■ **What the exercise asks**: Copy the entries below word for word, starting at the line containing "Given: Click the gray Offline status dot" and ending at the line containing "[x=712, y=176]".

■ **Extracted material**:
>>>

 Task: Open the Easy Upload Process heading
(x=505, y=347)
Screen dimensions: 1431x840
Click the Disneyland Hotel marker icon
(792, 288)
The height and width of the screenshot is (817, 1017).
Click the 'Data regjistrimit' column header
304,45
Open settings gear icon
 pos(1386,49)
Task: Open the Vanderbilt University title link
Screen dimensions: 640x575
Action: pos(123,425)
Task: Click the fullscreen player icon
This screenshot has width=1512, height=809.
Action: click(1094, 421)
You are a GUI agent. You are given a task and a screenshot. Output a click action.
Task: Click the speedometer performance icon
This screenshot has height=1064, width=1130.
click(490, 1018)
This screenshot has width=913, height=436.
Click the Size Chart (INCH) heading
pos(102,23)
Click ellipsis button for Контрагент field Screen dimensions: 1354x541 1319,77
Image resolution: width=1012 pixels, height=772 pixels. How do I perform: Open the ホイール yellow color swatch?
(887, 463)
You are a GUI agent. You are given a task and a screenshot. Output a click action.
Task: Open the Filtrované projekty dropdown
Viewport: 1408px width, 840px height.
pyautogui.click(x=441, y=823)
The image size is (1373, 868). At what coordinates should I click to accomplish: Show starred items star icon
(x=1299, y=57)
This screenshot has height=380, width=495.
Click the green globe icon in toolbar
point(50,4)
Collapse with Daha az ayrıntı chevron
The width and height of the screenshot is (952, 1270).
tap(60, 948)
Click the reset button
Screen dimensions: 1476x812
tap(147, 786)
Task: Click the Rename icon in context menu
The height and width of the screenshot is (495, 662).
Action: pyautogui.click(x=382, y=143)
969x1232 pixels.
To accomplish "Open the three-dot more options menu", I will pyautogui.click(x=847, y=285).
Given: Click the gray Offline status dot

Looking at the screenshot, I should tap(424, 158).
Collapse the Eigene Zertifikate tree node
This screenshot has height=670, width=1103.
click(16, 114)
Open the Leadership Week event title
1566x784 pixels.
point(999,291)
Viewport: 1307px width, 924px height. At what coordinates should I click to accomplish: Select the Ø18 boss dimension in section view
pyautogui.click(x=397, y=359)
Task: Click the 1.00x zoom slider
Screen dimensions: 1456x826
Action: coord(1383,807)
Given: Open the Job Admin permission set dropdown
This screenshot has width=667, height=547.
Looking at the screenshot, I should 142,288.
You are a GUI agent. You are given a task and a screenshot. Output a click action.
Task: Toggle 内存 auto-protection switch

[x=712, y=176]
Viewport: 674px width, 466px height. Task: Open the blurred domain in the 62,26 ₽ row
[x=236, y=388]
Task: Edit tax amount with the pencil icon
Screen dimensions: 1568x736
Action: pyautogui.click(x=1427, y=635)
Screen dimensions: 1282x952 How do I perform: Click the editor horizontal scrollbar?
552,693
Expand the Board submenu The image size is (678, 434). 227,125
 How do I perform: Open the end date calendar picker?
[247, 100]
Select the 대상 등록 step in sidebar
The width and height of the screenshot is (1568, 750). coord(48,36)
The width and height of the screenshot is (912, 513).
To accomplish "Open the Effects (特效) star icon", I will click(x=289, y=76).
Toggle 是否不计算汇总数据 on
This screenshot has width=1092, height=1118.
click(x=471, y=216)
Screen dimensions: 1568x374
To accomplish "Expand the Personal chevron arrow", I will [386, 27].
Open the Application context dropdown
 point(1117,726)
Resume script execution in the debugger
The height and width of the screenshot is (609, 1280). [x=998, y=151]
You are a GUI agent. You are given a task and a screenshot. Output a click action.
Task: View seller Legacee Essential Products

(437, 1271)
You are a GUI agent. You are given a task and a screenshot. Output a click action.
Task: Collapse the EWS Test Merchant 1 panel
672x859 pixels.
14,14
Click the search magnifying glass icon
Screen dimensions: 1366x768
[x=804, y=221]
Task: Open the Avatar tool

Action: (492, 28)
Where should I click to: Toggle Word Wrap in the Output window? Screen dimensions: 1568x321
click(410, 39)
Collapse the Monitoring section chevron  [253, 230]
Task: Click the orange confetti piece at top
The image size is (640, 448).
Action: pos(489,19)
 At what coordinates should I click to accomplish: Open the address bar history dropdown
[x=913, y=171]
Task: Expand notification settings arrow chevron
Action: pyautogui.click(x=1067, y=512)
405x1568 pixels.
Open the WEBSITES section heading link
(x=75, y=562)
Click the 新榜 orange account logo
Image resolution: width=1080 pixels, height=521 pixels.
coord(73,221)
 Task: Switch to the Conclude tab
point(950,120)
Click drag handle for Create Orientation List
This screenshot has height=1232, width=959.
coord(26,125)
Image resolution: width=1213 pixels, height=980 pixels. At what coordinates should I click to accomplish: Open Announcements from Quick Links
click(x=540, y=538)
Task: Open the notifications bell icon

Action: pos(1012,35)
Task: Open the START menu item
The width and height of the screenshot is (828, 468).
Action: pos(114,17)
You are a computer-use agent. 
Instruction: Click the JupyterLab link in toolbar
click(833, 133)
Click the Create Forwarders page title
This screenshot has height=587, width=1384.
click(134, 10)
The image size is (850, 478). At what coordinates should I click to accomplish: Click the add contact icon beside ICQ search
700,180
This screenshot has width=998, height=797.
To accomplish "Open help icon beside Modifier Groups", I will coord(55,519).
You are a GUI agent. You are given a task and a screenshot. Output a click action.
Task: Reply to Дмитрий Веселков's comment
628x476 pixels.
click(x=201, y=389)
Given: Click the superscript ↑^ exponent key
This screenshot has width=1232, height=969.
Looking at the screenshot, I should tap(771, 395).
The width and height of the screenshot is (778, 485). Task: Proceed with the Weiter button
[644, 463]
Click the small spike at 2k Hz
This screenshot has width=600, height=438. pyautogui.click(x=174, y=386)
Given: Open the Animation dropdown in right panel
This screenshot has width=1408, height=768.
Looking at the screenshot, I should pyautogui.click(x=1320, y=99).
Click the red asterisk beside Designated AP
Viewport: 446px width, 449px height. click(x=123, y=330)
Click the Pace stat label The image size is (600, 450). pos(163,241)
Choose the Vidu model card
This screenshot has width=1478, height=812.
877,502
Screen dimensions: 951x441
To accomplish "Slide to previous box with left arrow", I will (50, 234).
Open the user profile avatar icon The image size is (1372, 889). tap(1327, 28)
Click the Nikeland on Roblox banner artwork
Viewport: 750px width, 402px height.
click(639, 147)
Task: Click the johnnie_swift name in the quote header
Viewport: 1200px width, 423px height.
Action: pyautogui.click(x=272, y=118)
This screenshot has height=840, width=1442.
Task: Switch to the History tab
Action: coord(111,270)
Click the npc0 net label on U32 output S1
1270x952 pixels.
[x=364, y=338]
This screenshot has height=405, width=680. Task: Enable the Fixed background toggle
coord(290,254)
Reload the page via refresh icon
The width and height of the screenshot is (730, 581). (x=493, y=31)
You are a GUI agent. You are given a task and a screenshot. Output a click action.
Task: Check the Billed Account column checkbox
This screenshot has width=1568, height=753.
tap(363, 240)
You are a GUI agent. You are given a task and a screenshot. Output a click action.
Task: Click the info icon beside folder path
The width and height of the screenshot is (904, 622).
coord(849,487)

<<<

■ **Output for this exercise**:
Given: Click the gray Offline status dot

Looking at the screenshot, I should tap(424, 158).
Collapse the Eigene Zertifikate tree node
This screenshot has height=670, width=1103.
click(16, 114)
Open the Leadership Week event title
1566x784 pixels.
point(999,291)
Viewport: 1307px width, 924px height. At what coordinates should I click to accomplish: Select the Ø18 boss dimension in section view
pyautogui.click(x=397, y=359)
Task: Click the 1.00x zoom slider
Screen dimensions: 1456x826
Action: coord(1383,807)
Given: Open the Job Admin permission set dropdown
This screenshot has width=667, height=547.
Looking at the screenshot, I should 142,288.
You are a GUI agent. You are given a task and a screenshot. Output a click action.
Task: Toggle 内存 auto-protection switch

[x=712, y=176]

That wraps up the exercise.